People can be exposed to PFOA through the consumption of food products that have been contaminated by PFOA during production and use, such as dairy products, meat products, and vegetables that have been treated with PFOA during processing. The U.S. Environmental Protection Agency (EPA) has determined that the average person may be exposed to about 400 micrograms of PFOA per day, although higher doses have been measured in people with greater consumption rates. The EPA also estimates that people will remain exposed to PFOA even after it is removed from products because it does not break down quickly in the environment.
Aqueous film forming foam (AFFF) is a very efficient type of fire suppression agent that may be used alone to fight flammable liquid pool fires or in combination with Halon 1301 to fight flames in Navy vessel mechanical areas. When the concentrate/water combination is ejected from the nozzle, foam develops spontaneously. The foam provides continuous coverage of the fire site.
The active ingredient in AFFF is 4-bromo-3-chlorophenol, commonly called bromochloropropane or BrCP. This chemical has a large molecular weight and is extremely water soluble; it will not evaporate or leak out of the container.

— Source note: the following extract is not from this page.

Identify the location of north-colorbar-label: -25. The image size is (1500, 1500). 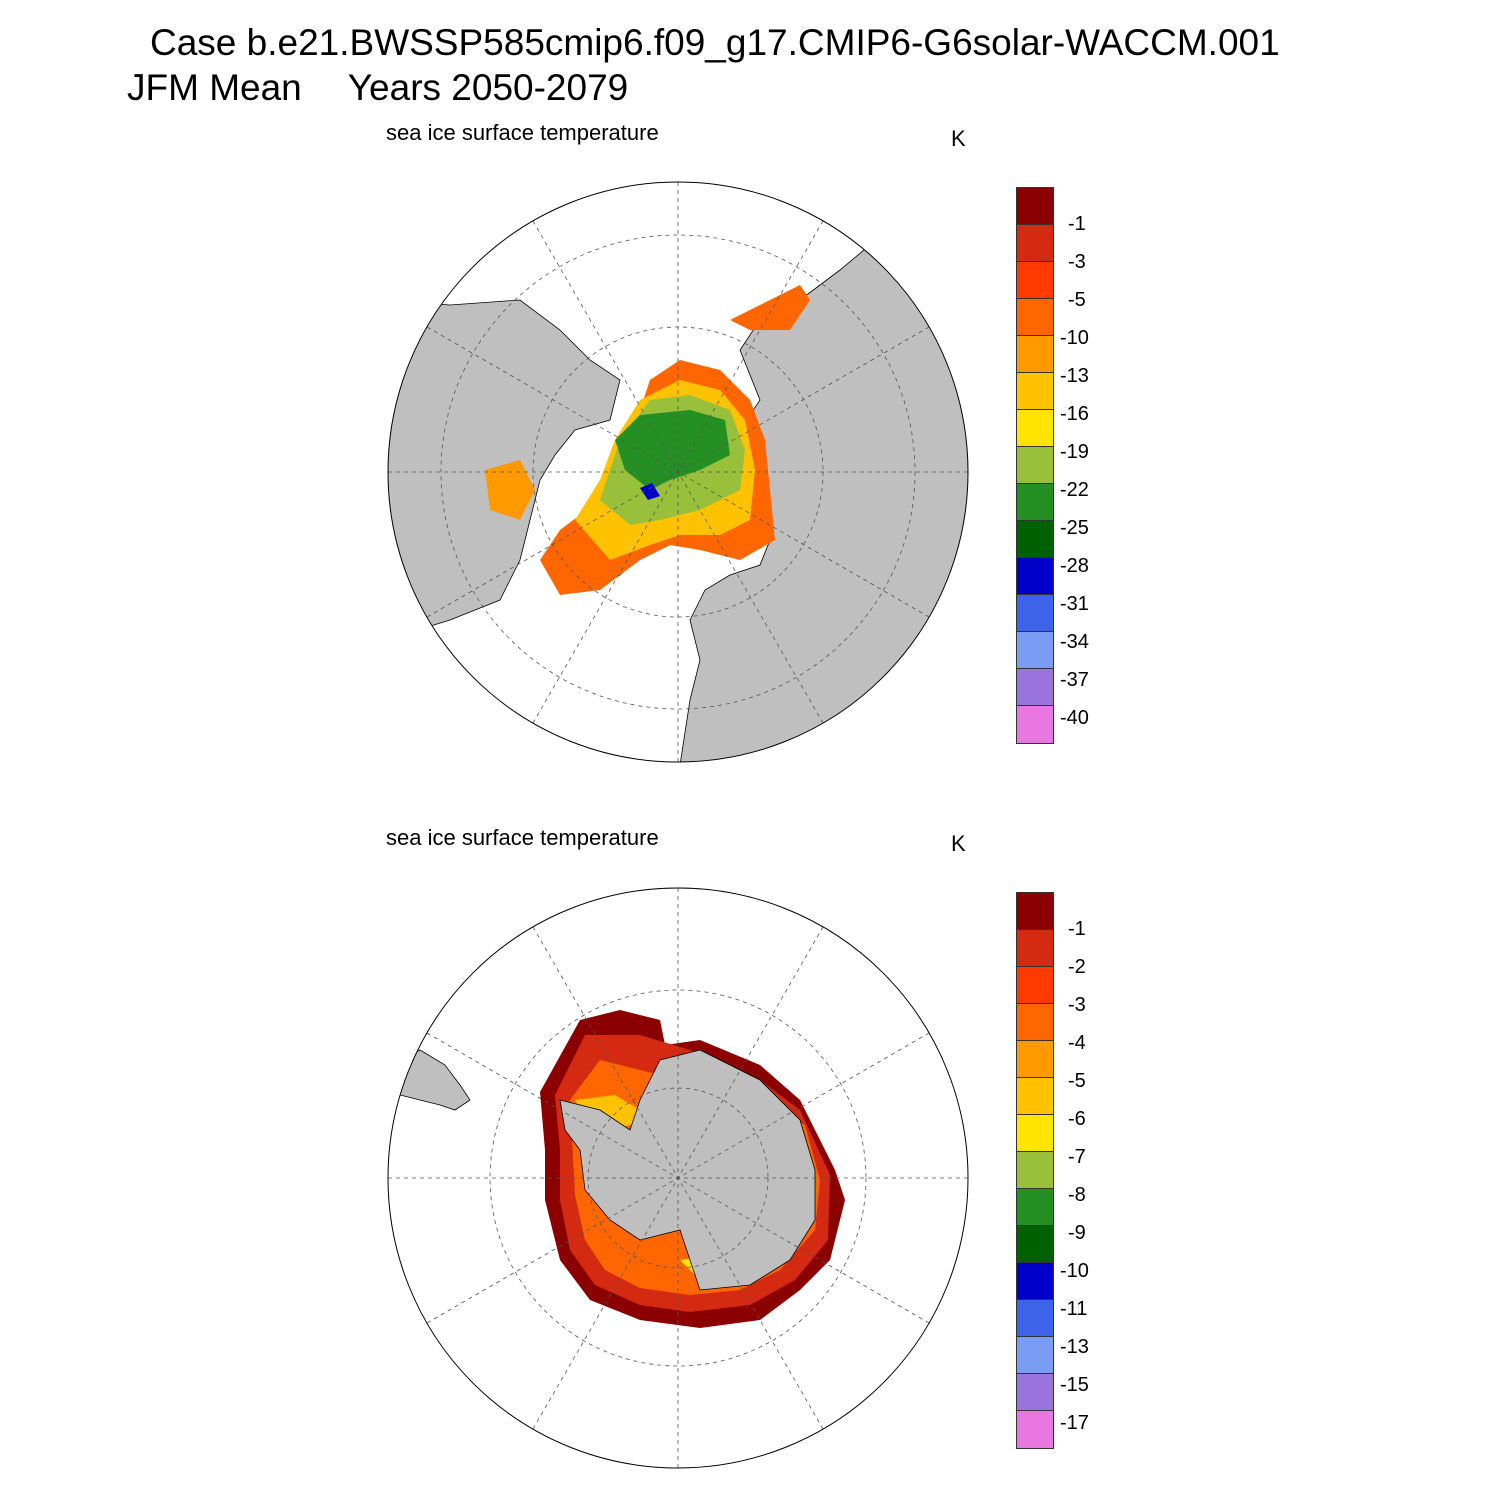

When ignited, AFFF produces heat that drives off some of the solvent (usually water), which leaves the bromine behind. This prevents the fuel from burning completely and helps contain the fire until it can be brought under control by other means. AFFF is effective against most open flame burns and smoke inhalation injuries. It works by disrupting the electrical conductivity of the respiratory system, preventing flames and embers from reaching deep into the lungs.
Firefighters usually apply AFFF with a high-pressure sprayer connected to a tanker truck full of the concentrate solution. The foam is then distributed over the fire site through constant motion of the nozzle.

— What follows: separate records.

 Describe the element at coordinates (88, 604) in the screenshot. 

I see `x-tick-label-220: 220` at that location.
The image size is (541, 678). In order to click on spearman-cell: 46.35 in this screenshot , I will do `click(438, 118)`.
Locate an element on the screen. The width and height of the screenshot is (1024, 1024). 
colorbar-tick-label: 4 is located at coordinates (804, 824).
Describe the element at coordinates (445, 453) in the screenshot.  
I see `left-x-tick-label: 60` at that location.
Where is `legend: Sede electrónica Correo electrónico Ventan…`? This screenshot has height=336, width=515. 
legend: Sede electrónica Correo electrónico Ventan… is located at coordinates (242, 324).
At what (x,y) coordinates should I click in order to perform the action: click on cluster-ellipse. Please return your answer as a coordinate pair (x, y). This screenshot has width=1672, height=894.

AFFF is considered an inert material and does not break down during combustion.
AFFF, or Firefighting Aqueous Film Forming Foam, is an abbreviation for Firefighting Aqueous Film Forming Foam. It is applied to the surfaces near the base of flames in order to deprive the flame of oxygen and fuel. It is very good in suppressing and extinguishing flammable liquid flames, often known as Class B fires. The material forms a water-resistant film on the surface being sprayed.
Firefighting foam can be used to put out electrical fires by covering the source of heat with a fine mist. The foam prevents contact with the metal parts of circuit breakers and other equipment used to control electricity into buildings.
Electrical wiring is designed to carry alternating current (AC) at high voltage from a power station to the various loads that it serves. However something will always fail if there is any chance of water entering the system, so all electrical work needs to be done by trained professionals who know how to protect themselves from electric shock. Anyone working with electricity needs to follow safety procedures to prevent accidents happening.
The most common type of electrical hazard is called "electrical shock". This can happen when someone comes into contact with a live wire or gets wet from flooding without knowing it. Other hazards include: overheating devices, open circuits, and short circuits. Electrical shocks can cause injuries such as burns, cuts, and bruises. More serious effects include heart attacks, strokes, and even death.